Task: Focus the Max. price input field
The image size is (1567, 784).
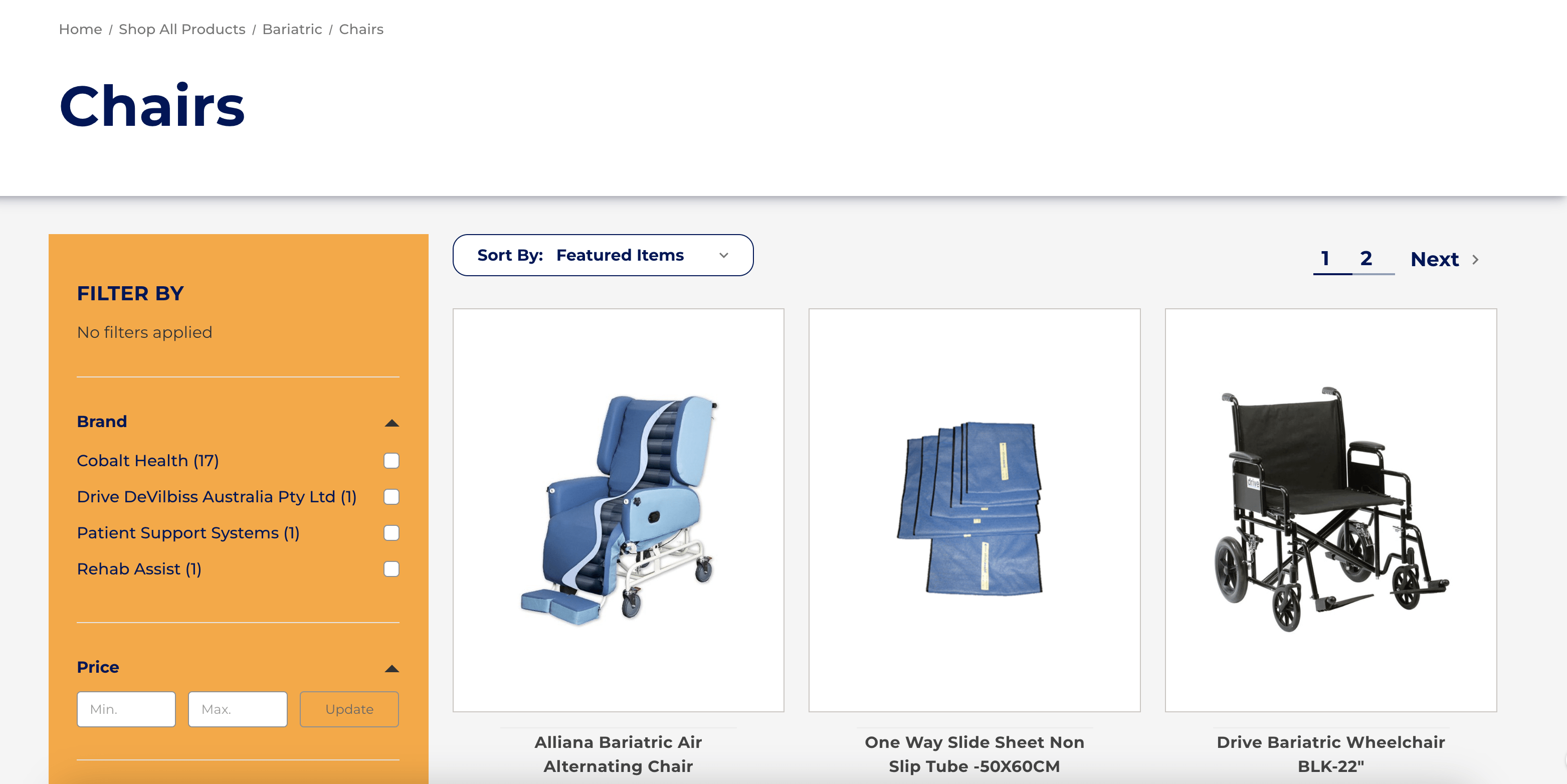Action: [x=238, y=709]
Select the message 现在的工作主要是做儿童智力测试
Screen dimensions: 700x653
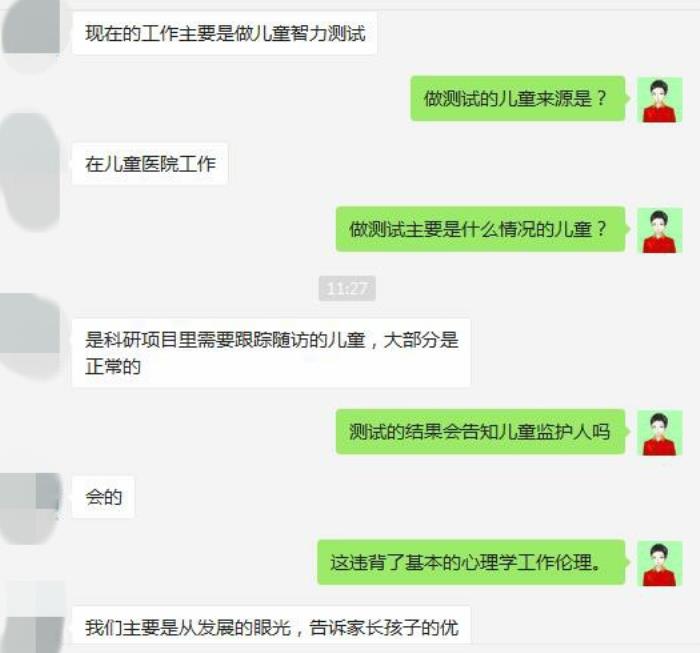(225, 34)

YOUR TASK:
Copy the listing above verbatim; the pictures it contains are to stay out.

THE COMPLETED TASK:
Task: Focus the Max. price input field
The image size is (1567, 784).
Action: [x=238, y=709]
Select the message 现在的工作主要是做儿童智力测试
Screen dimensions: 700x653
(225, 34)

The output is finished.